Examples¶

Practical examples showing how to use Evaldeck in common scenarios.

Quick Examples¶

Example	Description
Basic Usage	Core workflow: create trace, define test, evaluate
Testing Tool Calls	Verify correct tool selection and arguments
LLM-as-Judge	Use LLMs for subjective evaluation
LangChain Agent	Evaluate LangChain/LangGraph agents

Complete Example Project¶

For a full working example, see the evaldeck-langchain-example repository.

Code Snippets¶

Minimal Example¶

from evaldeck import Trace, Step, Evaluator, EvalCase, ExpectedBehavior, Turn

# Create a trace (simulating agent execution)
trace = Trace(input="Search for flights to NYC")
trace.add_step(Step.tool_call("search_flights", {"destination": "NYC"}, {"flights": [...]}))
trace.complete(output="Found 3 flights to NYC")

# Define expectations
test_case = EvalCase(
    name="search_test",
    turns=[
        Turn(
            user="Search for flights to NYC",
            expected=ExpectedBehavior(
                tools_called=["search_flights"],
                output_contains=["flights", "NYC"]
            )
        )
    ]
)

# Evaluate
result = Evaluator().evaluate(trace, test_case)
print(f"Passed: {result.passed}")

With YAML Test Cases¶

from evaldeck import EvalSuite, Evaluator, Trace

# Load tests from YAML files
suite = EvalSuite.from_directory("tests/evals")
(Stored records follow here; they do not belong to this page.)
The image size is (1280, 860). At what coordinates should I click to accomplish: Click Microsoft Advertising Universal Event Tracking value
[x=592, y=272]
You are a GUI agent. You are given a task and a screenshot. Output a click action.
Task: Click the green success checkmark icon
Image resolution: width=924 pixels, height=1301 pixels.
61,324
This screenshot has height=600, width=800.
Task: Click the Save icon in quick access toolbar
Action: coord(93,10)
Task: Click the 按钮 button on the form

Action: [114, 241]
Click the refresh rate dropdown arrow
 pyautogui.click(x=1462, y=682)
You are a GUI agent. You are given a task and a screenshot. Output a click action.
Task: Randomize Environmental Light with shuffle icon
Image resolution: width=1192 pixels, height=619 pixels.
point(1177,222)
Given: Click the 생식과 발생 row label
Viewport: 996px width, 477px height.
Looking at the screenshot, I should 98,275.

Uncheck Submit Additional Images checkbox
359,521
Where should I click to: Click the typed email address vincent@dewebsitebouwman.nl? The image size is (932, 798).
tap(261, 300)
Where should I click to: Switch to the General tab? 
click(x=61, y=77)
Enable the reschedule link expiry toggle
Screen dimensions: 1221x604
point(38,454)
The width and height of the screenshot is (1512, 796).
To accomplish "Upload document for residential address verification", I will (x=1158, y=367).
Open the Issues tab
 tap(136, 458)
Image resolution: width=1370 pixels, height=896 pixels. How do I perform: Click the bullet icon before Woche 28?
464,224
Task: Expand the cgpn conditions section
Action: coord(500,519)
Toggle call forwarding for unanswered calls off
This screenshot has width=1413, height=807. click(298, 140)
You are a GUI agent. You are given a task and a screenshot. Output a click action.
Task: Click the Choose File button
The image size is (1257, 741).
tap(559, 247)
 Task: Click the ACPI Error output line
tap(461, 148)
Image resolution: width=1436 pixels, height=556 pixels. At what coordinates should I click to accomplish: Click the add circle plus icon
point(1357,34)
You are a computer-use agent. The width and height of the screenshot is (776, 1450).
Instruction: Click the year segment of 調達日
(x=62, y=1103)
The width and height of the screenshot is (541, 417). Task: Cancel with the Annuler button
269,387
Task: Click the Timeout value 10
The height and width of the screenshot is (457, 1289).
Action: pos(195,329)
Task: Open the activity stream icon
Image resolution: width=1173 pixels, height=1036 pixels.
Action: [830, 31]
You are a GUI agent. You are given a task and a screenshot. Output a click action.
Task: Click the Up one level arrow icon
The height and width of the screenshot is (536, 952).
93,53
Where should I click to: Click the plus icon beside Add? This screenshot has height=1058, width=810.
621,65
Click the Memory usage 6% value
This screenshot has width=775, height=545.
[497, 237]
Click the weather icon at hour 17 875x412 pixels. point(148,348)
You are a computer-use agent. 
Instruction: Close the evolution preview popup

# Your agent function (must accept input and history)
def my_agent(input: str, history=None) -> Trace:
    # ... your agent logic ...
    return trace

# Run all tests
evaluator = Evaluator()
result = evaluator.evaluate_suite(suite, my_agent)
print(f"Results: {result.passed}/{result.total} passed")

With LLM Grading¶

from evaldeck import Trace, EvalCase, Evaluator
from evaldeck.graders import LLMGrader

# Add LLM grader for subjective evaluation
llm_grader = LLMGrader(
    prompt="Is this response helpful and professional? Answer PASS or FAIL.",
    model="gpt-4o-mini"
)
evaluator = Evaluator(graders=[llm_grader])

result = evaluator.evaluate(trace, test_case)

File Structure¶

Example project structure:

my-agent/
├── evaldeck.yaml
├── my_agent.py
├── tests/
│   └── evals/
│       ├── booking/
│       │   ├── basic.yaml
│       │   └── complex.yaml
│       └── search/
│           └── web_search.yaml